Authorities, however, believe that this fungibility of the shares was creating speculation and adding pressure on the local dollar. Hoping to slow demand, in June 2019, RBZ issued exchange control directive RU102/2019, advising that fungible stock could only be sold 90 days after an investor had bought them.
This has not stopped the demand; as at Friday, Old Mutual shares were up 48.5% from the start of the year, and 634.8% year-on-year.
Broker manipulation?
Officials also believe there is fraud in the market involving fungible stock.
Earlier this month, it was reported the Securities and Exchange Commission (SecZim), which governs the financial markets, said it had started an investigation into possible collusion by brokers and transfer secretaries to fraudulently switch dates on transactions to make them appear as if they had happened earlier than their actual dates. This way, their clients could sell quicker than the required 90-day waiting period.
However, no further details were given on the claims.
Fungible shares such as Old Mutual were popular with investors now just as they were over a decade ago, when hyperinflation and forex shortages peaked. Then, local companies that had foreign debts would buy dual listed shares in Zimbabwe and sell them in South Africa to earn the forex they needed to pay off creditors. At that time, even power utility ZESA reportedly used Old Mutual stock to pay off Eskom.

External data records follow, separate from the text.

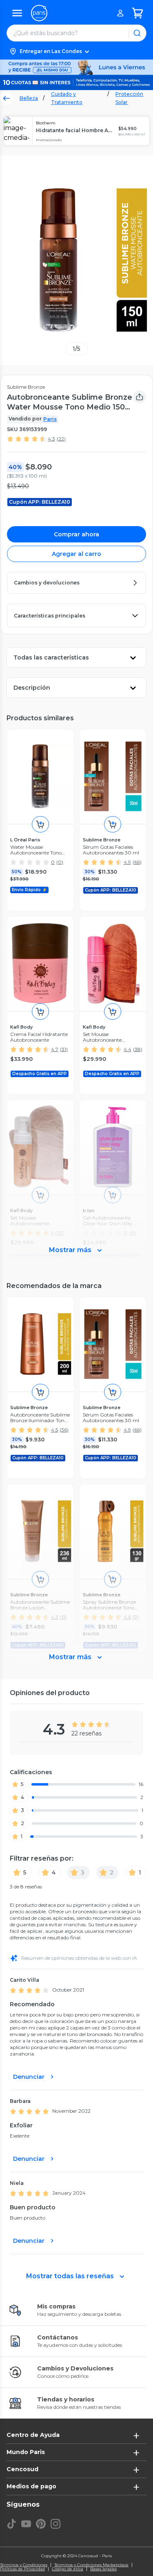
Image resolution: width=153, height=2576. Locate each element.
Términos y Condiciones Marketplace (91, 2565)
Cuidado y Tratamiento (66, 98)
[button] (76, 51)
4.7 (54, 1049)
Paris (50, 419)
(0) (59, 862)
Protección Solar (129, 98)
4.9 (127, 862)
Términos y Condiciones (23, 2565)
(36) (64, 1430)
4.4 (127, 1049)
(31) (64, 1049)
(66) (137, 862)
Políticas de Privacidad (22, 2569)
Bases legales (103, 2569)
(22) (61, 439)
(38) (137, 1049)
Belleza (29, 98)
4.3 (51, 439)
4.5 (54, 1430)
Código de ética (67, 2569)
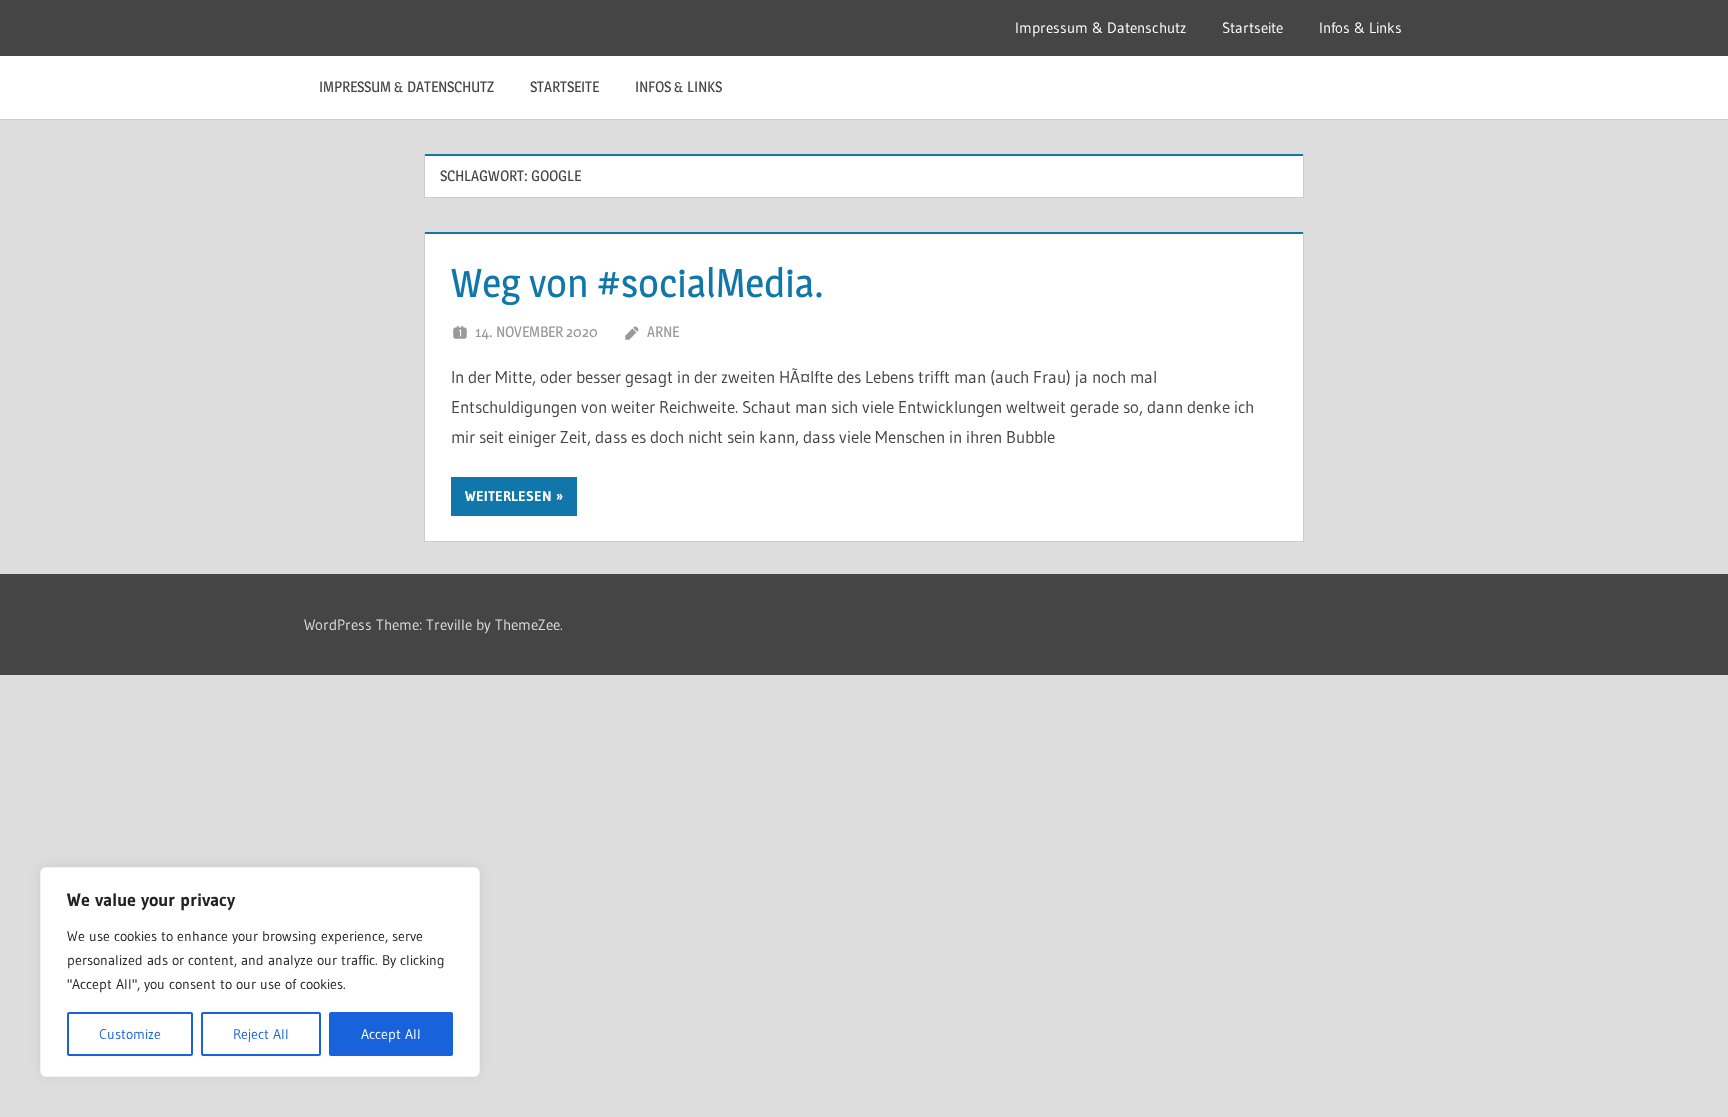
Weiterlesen (508, 496)
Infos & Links (1360, 27)
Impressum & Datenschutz (1100, 27)
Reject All (261, 1034)
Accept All (391, 1034)
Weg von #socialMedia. (637, 282)
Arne (663, 331)
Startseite (1252, 27)
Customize (130, 1034)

In May 2008, then RBZ governor Gideon Gono banned the fungibility of shares, saying they were being used for speculative purposes against the currency. Hit by hyperinflation, the stock exchange shut down soon after. Following resumption of the ZSE after the introduction of multi-currencies in early 2009, fungibility was restored in March 2009.
OMIR paranoia
Old Mutual’s fungibility is also an annoyance to authorities, as it is used as a measure of the exchange rate, which Government is failing to stabilise despite a raft of currency reforms.
Traders often use a comparison of the price one Old Mutual share on the ZSE, with the price of an Old Mutual share on other exchanges, such as the Johannesburg Stock Exchange. This comparison produces the Old Mutual Implied Rate (OMIR), which gained popularity as an exchange rate gauge in the 2000s.
As at Friday, the implied USD:Zimdollar rate using Old Mutual shares was around 1:60. Reflecting where the market believed the rate would go in the short term, the OMIR is higher than the official rate of 1:18 and is also higher than last week’s rates on the parallel market of around 1:40.
Officials believe the OMIR influences market sentiment, and with it the black market rate.
Old Mutual, the company, has no role in the OMIR. The rate is only determined independently by market watchers using the share prices. However, this has not stopped Government officials and pro-government critics from accusing the company of manipulation.
“Old Mutual as the capitalist vulture, is responsible for abetting exchange parallel market activities because its implied rate often matches the black market. The fungibility which was aimed at increasing capital flows into the country, is now an avenue for abuse,” ZANU PF official and former Presidential advisor Chris Mutsvangwa said recently.
This conspiracy was repeated Sunday on Twitter by an account run by Presidential spokesman George Charamba.
The ban of fungibility is a further knock for the ZSE, which is up 127% since January.
Portfolio investments, which includes investment in shares, dropped from US$54.7 million in 2018 to US$3.7 million in 2019. According to RBZ, “the decline in both FDI and portfolio investment was, in large part, due to heightened perceived country risk”.